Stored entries
◇ ◇ ◇

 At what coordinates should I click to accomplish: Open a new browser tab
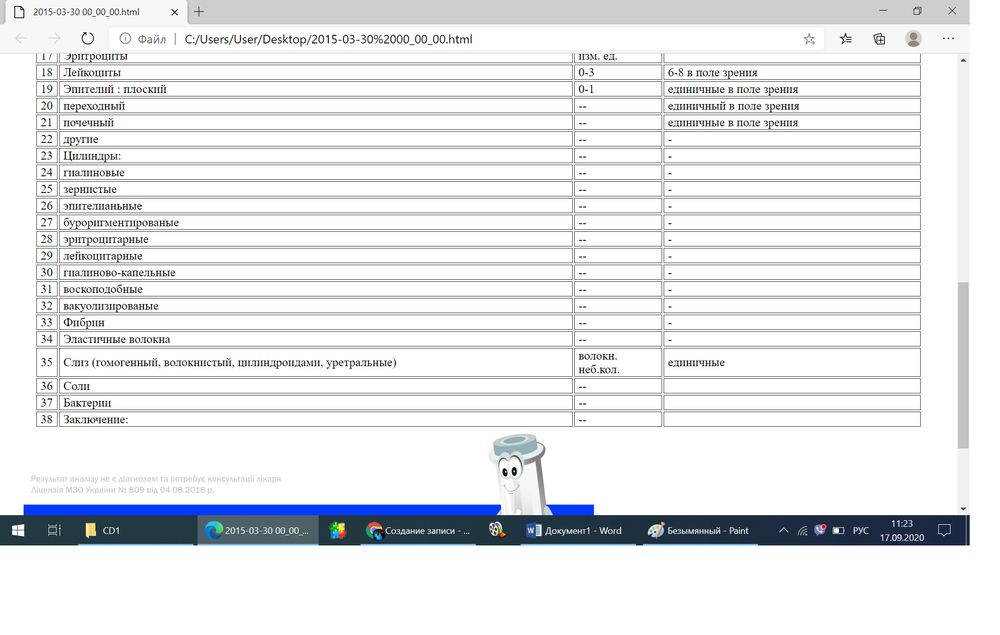(x=199, y=11)
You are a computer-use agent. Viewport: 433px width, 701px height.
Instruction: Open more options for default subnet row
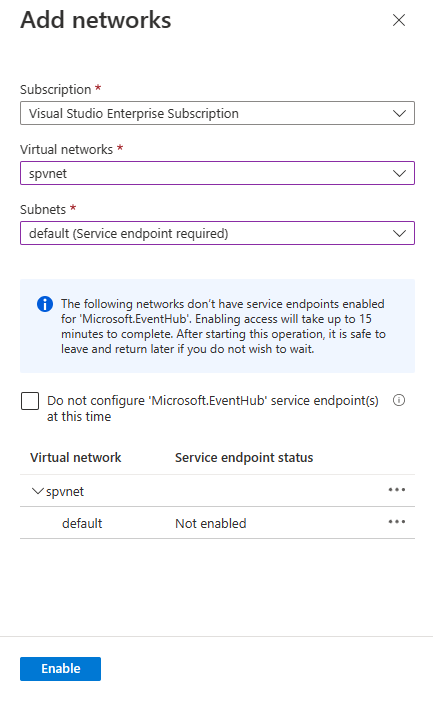coord(397,522)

◇ ◇ ◇

Exercise goal: The copy should hold exactly the lines from the line containing "Instruction: Open more" through the last line of the records, both included, and no pictures or other lines.

Written response:
Instruction: Open more options for default subnet row
coord(397,522)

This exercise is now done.